SET PROBLEM: Which lines of the data below contain the string "coordinates", with case counting? Report each of those lines in full.

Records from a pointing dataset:
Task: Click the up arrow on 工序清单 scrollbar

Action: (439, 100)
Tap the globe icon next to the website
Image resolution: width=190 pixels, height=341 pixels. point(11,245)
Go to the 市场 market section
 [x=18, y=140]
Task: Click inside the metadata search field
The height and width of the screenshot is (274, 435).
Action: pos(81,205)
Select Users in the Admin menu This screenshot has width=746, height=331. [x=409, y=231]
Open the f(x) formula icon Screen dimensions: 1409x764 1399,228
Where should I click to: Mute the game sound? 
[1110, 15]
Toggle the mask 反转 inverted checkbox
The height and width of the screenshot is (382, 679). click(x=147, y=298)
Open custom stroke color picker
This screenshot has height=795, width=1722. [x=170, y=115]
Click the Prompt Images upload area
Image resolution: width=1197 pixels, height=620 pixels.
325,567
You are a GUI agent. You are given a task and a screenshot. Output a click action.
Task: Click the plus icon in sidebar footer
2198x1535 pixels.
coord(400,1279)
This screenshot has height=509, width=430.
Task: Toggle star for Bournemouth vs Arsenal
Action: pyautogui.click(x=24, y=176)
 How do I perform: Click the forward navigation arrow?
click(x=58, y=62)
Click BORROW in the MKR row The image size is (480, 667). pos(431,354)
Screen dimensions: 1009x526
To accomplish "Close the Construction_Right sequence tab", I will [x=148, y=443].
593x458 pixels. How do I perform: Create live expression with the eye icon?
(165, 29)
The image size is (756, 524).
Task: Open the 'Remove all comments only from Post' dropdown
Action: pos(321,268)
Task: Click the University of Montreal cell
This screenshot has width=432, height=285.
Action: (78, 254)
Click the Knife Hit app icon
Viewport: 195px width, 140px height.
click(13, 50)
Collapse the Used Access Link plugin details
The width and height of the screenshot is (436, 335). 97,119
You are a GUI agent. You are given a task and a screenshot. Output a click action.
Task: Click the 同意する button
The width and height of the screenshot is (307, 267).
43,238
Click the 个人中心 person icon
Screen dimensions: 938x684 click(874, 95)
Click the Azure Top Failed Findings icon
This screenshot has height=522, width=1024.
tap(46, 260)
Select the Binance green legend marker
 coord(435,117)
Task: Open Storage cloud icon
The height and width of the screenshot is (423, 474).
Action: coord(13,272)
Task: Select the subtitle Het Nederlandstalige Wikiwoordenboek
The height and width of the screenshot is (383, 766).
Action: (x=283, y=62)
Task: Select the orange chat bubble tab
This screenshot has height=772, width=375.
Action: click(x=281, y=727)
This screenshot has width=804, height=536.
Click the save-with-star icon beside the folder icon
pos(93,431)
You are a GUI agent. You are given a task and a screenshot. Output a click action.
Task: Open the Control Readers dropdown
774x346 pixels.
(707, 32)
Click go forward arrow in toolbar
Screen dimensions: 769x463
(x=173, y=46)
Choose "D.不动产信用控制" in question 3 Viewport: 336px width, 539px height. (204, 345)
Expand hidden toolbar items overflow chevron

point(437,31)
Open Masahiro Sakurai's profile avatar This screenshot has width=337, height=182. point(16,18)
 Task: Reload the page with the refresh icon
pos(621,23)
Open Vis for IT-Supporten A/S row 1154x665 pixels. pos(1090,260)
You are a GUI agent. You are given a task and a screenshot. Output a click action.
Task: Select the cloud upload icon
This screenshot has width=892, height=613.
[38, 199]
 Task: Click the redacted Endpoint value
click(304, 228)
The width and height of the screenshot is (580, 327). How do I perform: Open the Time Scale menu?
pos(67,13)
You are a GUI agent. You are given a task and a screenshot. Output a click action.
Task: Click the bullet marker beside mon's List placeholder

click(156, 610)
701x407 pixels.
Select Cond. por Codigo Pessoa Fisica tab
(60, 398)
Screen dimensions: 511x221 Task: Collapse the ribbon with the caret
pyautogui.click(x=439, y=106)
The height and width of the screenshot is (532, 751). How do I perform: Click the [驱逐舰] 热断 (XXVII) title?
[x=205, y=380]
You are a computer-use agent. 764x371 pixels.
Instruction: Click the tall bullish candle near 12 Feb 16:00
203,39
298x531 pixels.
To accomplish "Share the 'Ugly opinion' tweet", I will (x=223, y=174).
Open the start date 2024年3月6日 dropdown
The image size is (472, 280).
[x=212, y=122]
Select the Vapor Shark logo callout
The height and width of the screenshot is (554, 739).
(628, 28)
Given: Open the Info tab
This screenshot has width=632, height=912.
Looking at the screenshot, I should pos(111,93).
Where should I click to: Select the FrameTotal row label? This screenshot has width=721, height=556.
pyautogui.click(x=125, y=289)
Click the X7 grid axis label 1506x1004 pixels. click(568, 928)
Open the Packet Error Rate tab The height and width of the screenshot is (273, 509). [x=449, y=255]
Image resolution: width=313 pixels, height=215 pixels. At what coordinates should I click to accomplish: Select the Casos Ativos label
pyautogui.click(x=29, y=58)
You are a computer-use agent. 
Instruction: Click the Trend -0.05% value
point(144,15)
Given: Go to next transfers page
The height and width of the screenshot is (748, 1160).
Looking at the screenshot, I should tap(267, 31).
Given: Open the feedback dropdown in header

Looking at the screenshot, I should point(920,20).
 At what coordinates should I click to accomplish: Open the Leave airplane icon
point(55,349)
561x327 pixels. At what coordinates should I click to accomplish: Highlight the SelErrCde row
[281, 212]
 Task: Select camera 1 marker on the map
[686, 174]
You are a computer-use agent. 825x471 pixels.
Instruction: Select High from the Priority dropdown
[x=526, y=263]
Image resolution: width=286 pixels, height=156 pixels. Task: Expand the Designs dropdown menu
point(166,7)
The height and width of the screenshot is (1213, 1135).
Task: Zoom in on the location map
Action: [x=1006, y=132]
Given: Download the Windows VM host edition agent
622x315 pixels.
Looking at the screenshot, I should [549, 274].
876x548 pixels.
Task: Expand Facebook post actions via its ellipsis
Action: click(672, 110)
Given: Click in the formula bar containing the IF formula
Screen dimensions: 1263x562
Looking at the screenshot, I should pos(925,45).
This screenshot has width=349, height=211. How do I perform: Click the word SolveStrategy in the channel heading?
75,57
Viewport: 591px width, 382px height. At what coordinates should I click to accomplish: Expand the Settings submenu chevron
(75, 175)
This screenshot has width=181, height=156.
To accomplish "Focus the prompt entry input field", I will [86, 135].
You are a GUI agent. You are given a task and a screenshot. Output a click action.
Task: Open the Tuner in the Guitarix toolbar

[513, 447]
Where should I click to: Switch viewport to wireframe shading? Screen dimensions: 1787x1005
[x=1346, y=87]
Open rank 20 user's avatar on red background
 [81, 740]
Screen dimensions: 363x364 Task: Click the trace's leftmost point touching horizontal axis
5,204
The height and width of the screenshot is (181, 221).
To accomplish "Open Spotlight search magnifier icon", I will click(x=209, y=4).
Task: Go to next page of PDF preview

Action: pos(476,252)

RESPONSE:
Image resolution: width=313 pixels, height=215 pixels. At what coordinates should I click to accomplish: Select the Casos Ativos label
 At what coordinates should I click to accomplish: Open the Leave airplane icon
561x327 pixels. At what coordinates should I click to accomplish: Highlight the SelErrCde row
Viewport: 591px width, 382px height. At what coordinates should I click to accomplish: Expand the Settings submenu chevron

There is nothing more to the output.